Updated on Financial 2024-08-15
6 answers
  1. Anonymous users2024-02-16

    If there is to have a current account surplus, it must be a capital importing country. This is the explanation of Yu Yongding, a member of the Chinese Academy of Social Sciences, in "China's Exchange Rate Policy and Overseas Net Assets".

    Theoretically, that is, more commonly, under normal circumstances, when a developing country enters the take-off phase, savings are less than investment, ** and investment income are in deficit, at this time the current account deficit, and the capital account surplus. This is the case with the historical development of Japan and Thailand.

    China is a special case, that is, it has been in a double surplus of current account and capital account for a long time – China is not a capital importer in theory, but a net exporter of capital for a long time.

    China is a special case in the application of many economic theories or models, and it is important to distinguish between the "general situation" and the "China situation".

  2. Anonymous users2024-02-15

    Whoever said that China is not an exporter of capital.

  3. Anonymous users2024-02-14

    A surplus is one in which a country's total exports are greater than its total imports in a given year. The size of the surplus largely reflects a country's external activity in a given year.

    There are many reasons for the surplus, such as the production capacity of a country's products, the international competitiveness of products, the structure of export products, and so on. Taking China as an example, the main reasons for China's large surplus in recent years are:

    First, economic globalization has made the economies of various countries more closely linked than in the past, and goods and services are flowing more and more freely between countries, which provides the possibility and conditions for promoting China's rapid growth.

    Second, our supply capacity is relatively strong. In recent years, the rapid growth of domestic investment, as well as the rapid growth of foreign direct investment brought about by the international division of labor, China's production capacity has been greatly enhanced, and a strong industrial chain has been formed.

    Third, the international market has a relatively large demand for goods produced in China. Restricted by the overall level of economic development, labor-intensive is still the basic feature of China's current production, and the European Union, the United States, Japan, etc., which are the largest in China, are characterized by an economic structure with high technological content, which has a strong complementarity with China's economy, which determines that the international market has a relatively large demand for goods and services produced in China.

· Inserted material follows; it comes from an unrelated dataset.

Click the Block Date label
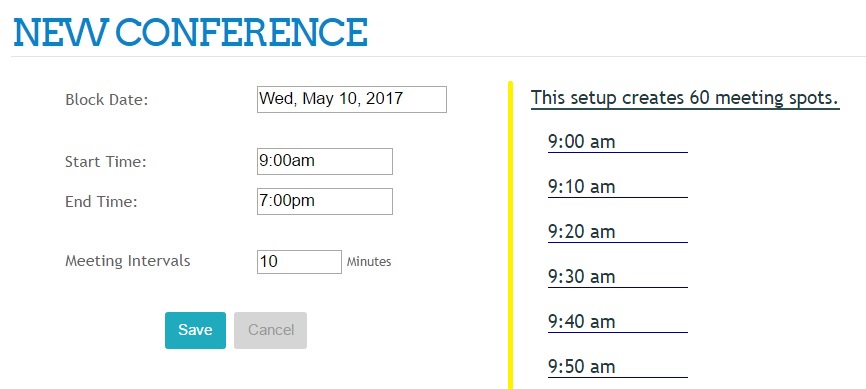 coord(107,101)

    Fourth, China's production cost is relatively low, which determines that China's products have strong competitiveness in the international market. According to the data of international organizations, the current labor cost of China's manufacturing industry is only equivalent to 20%-30% of that of developed countries, 50%-60% of the Asian tigers, and about 50% of the Asian tigers.

    In addition, in recent years, the world economy has grown relatively fast, and the world economy is very large, which has also amplified the amount of surplus.

  4. Anonymous users2024-02-13

    In short, the total amount of exports is greater than the total amount of imports. But a large part of China's surplus is inflated.

  5. Anonymous users2024-02-12

    When a country has a surplus, the country's economy will inevitably be affected, for the people's livelihood is inflation, that is, the price of goods, the grip is the depreciation of the money in our hands now, the same amount of money can not buy the same amount of things.

    When a country has a short-term trade surplus, then this is just a normal phenomenon, which does not have much impact on a country, and the country's internal economic development will not be greatly affected, it will only maintain a normal trajectory of development.

    But when the country has a long-term surplus, this phenomenon will have a great impact on the world, both internationally and domestically, and these effects will be repeated and repeated. First of all, in the international aspect, a country's long-term surplus with foreign countries will hurt the interests of these countries, and over time, these countries will have the intention of not wanting to cooperate, which in turn will affect the country's internal economic development. The direct impact of the country's surplus on the country's internal economy is first of all filial piety or directly promote the rapid development of the country's internal economy, but the long-term rapid development may lead to the imbalance of the country's economic development, (because a country's external ** projects are limited after all, the rapid development of these projects will maximize its interests, which will lead to the saturation of these projects, and eventually make it full or **), on the contrary, the country's other industries will lose a lot of development opportunities, This leads to atrophy.

  6. Anonymous users2024-02-11

    **Surplus, when exports are greater than imports, is equivalent to the debt of a foreign country to the country. When a foreign country borrows money from its own country, the demand for its own currency increases, and so does the amount of co-supply.